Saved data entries
== Segment start ==

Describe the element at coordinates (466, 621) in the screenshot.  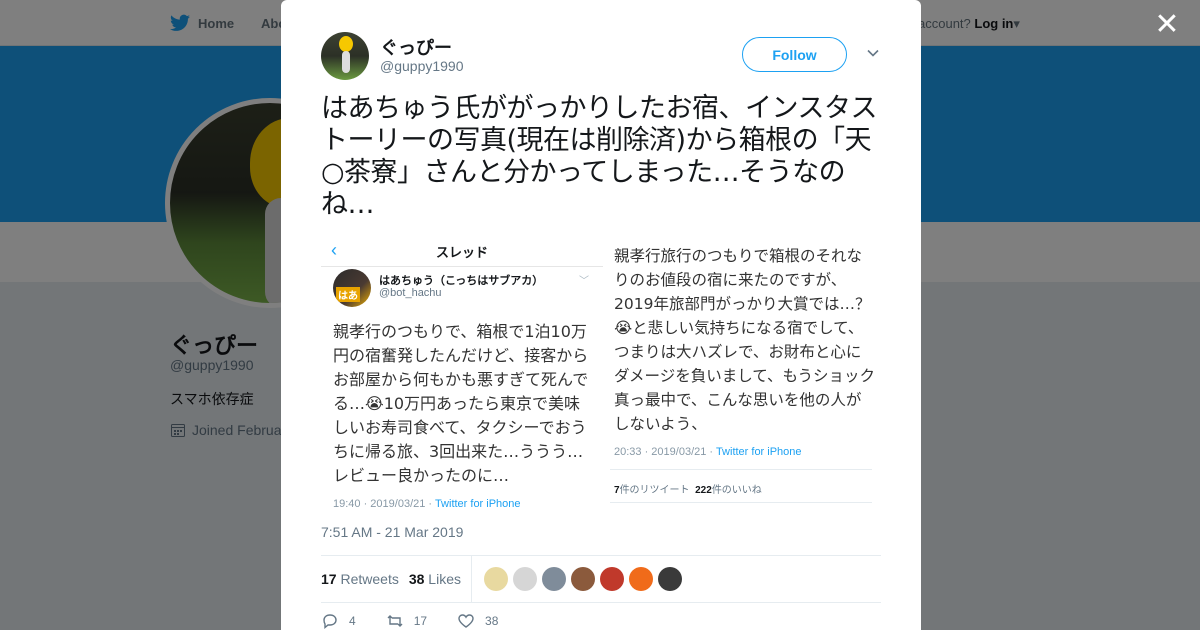
I see `heart-icon` at that location.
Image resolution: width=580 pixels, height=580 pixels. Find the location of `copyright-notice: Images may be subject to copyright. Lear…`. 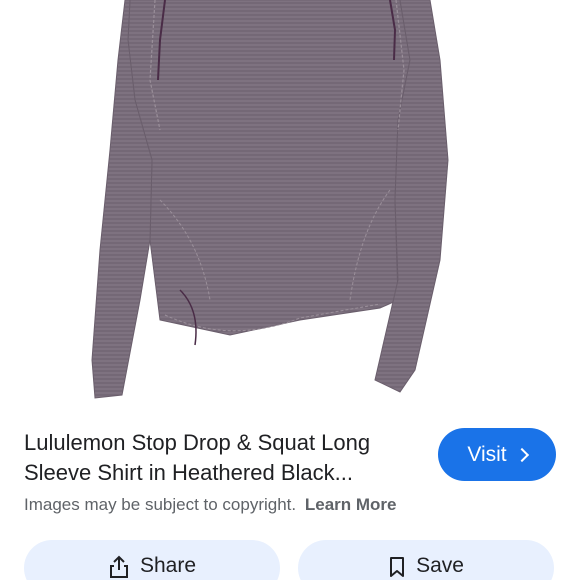

copyright-notice: Images may be subject to copyright. Lear… is located at coordinates (210, 505).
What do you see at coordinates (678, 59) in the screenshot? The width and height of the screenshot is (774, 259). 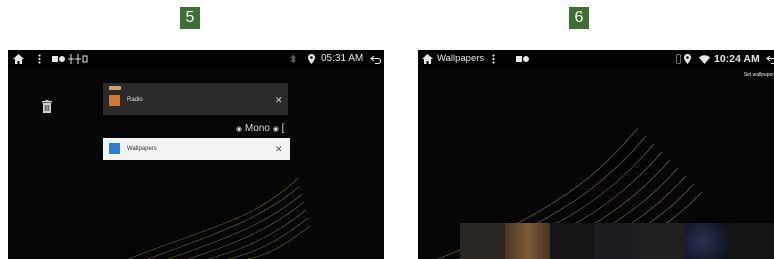 I see `phone-icon` at bounding box center [678, 59].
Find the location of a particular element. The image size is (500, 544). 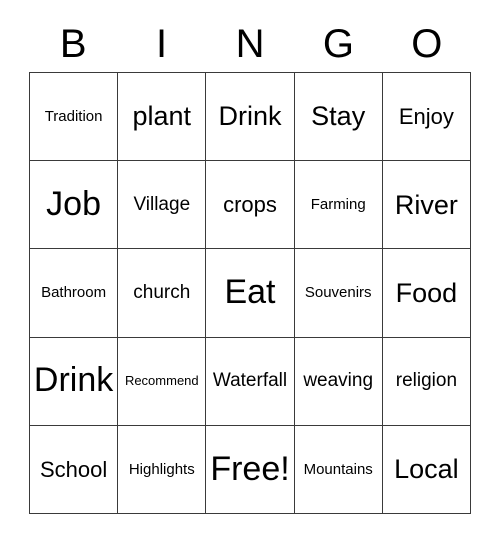

header-letter-b: B is located at coordinates (73, 44).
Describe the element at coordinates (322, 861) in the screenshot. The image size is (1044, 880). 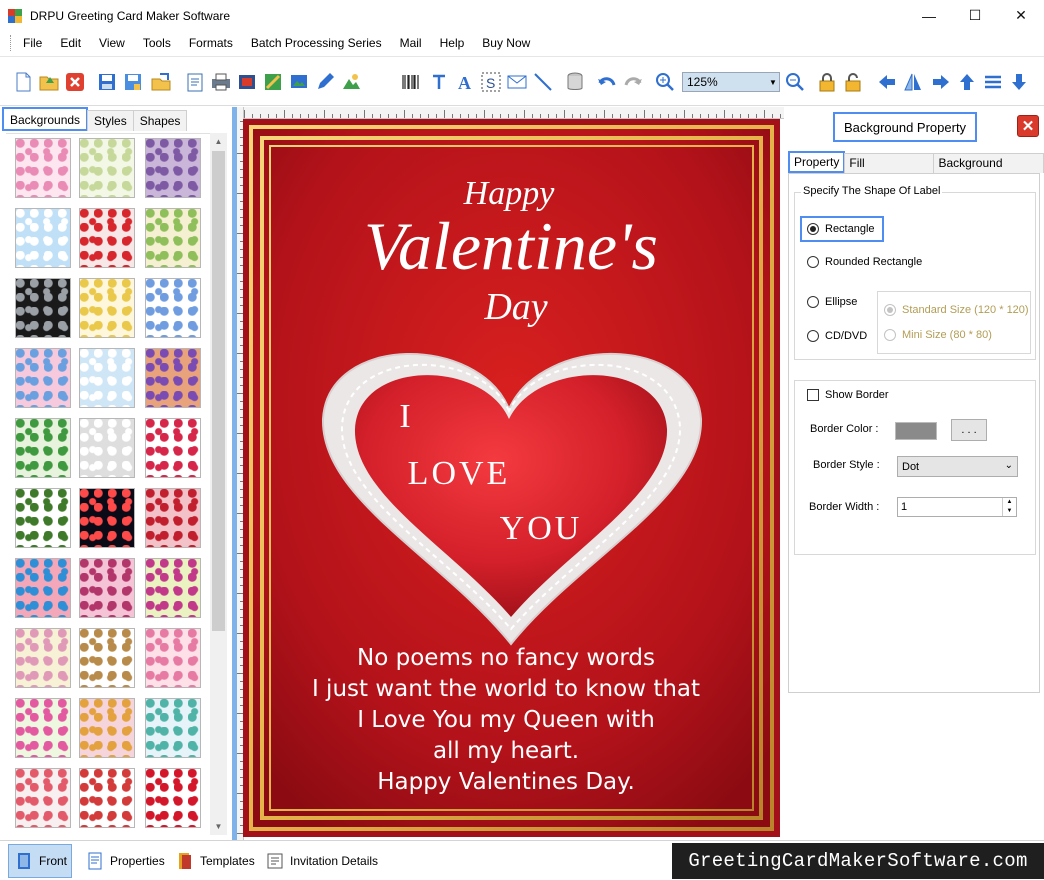
I see `bottom-tab-invitation-details: Invitation Details` at that location.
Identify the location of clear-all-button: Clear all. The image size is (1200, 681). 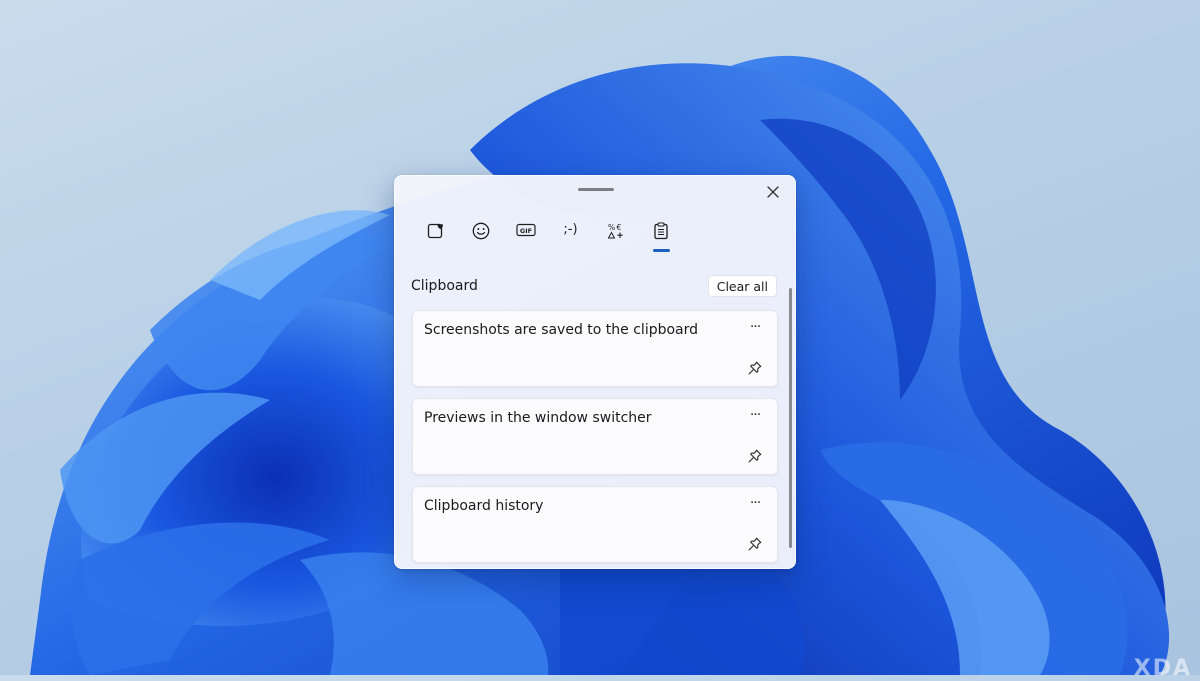
(742, 286).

== Segment end ==

Exercise:
Edit the stretch of the listing from the line containing "Find the location of a" through the end, swapping "image size" for "screenshot size" and changing nothing else. Leave the pictures out of your answer.

Exercise response:
Find the location of a particular element. The screenshot size is (500, 544). 

header-letter-b: B is located at coordinates (73, 44).
Describe the element at coordinates (322, 861) in the screenshot. The screenshot size is (1044, 880). 
I see `bottom-tab-invitation-details: Invitation Details` at that location.
Identify the location of clear-all-button: Clear all. The screenshot size is (1200, 681). 
(742, 286).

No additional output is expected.